■ JOB
Convert the lines below, from the line containing "You are a computer-use" through the line containing "Screen dimensions: 835x448", inclusive, into a Markdown table with the columns Row and Line, numbering each row and omitting blank lines.

■ SUPPLIED INFORMATION
====

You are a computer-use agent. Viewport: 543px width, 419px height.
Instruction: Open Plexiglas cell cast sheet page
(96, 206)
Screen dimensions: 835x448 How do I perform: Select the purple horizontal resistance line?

====

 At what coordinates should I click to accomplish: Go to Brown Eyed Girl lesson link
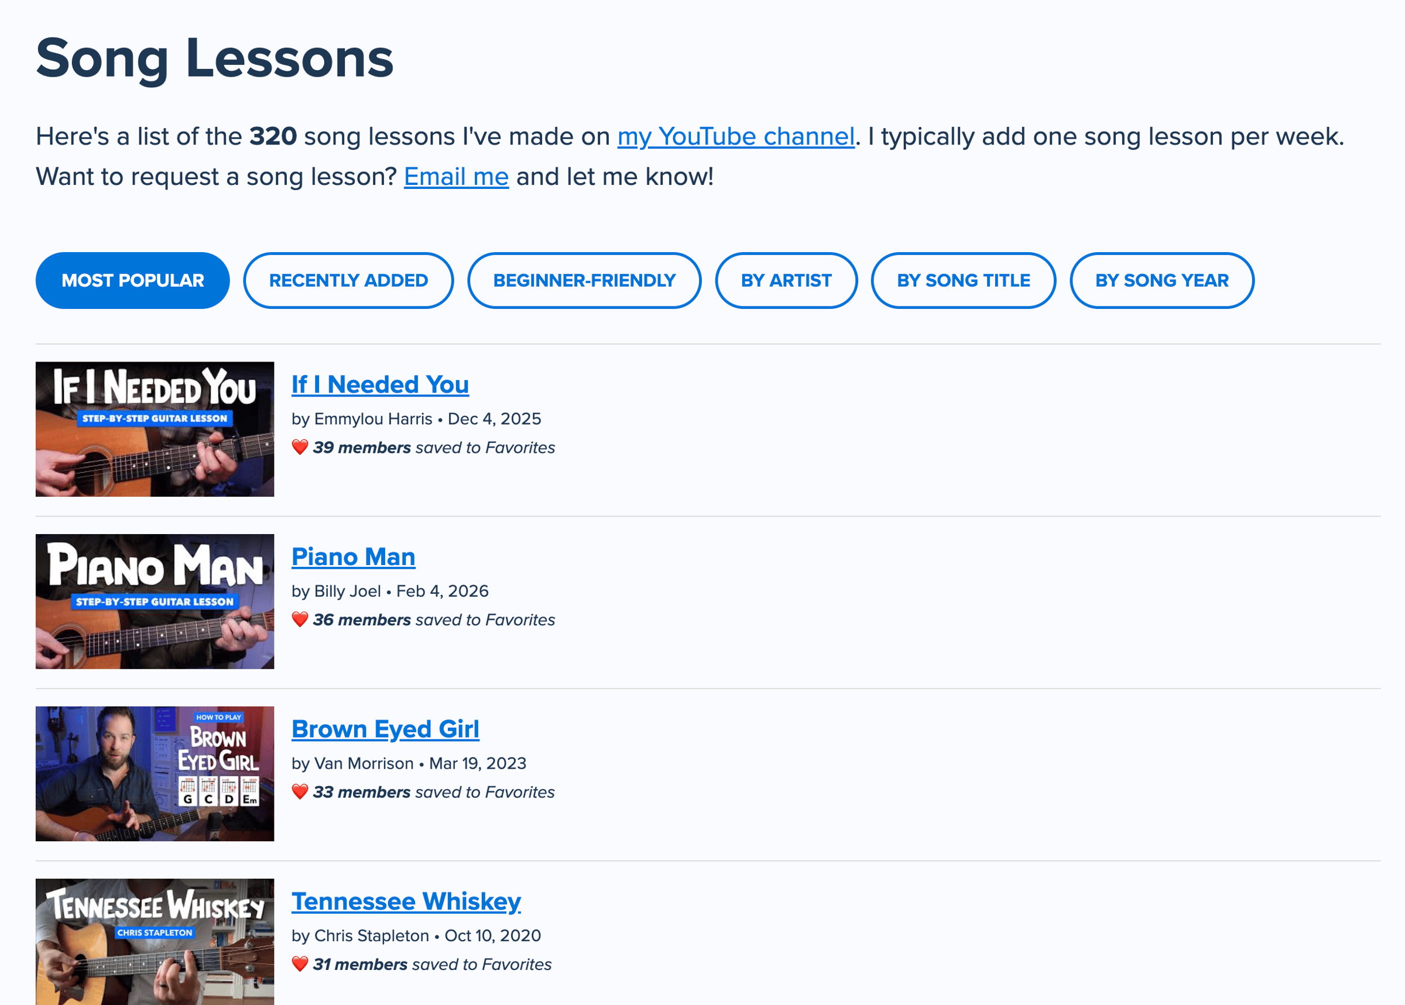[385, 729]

====

■ RESPONSE TO THIS TASK
| Row | Line |
|---|---|
| 1 | You are a computer-use agent. Viewport: 543px width, 419px height. |
| 2 | Instruction: Open Plexiglas cell cast sheet page |
| 3 | (96, 206) |
| 4 | Screen dimensions: 835x448 How do I perform: Select the purple horizontal resistance line? |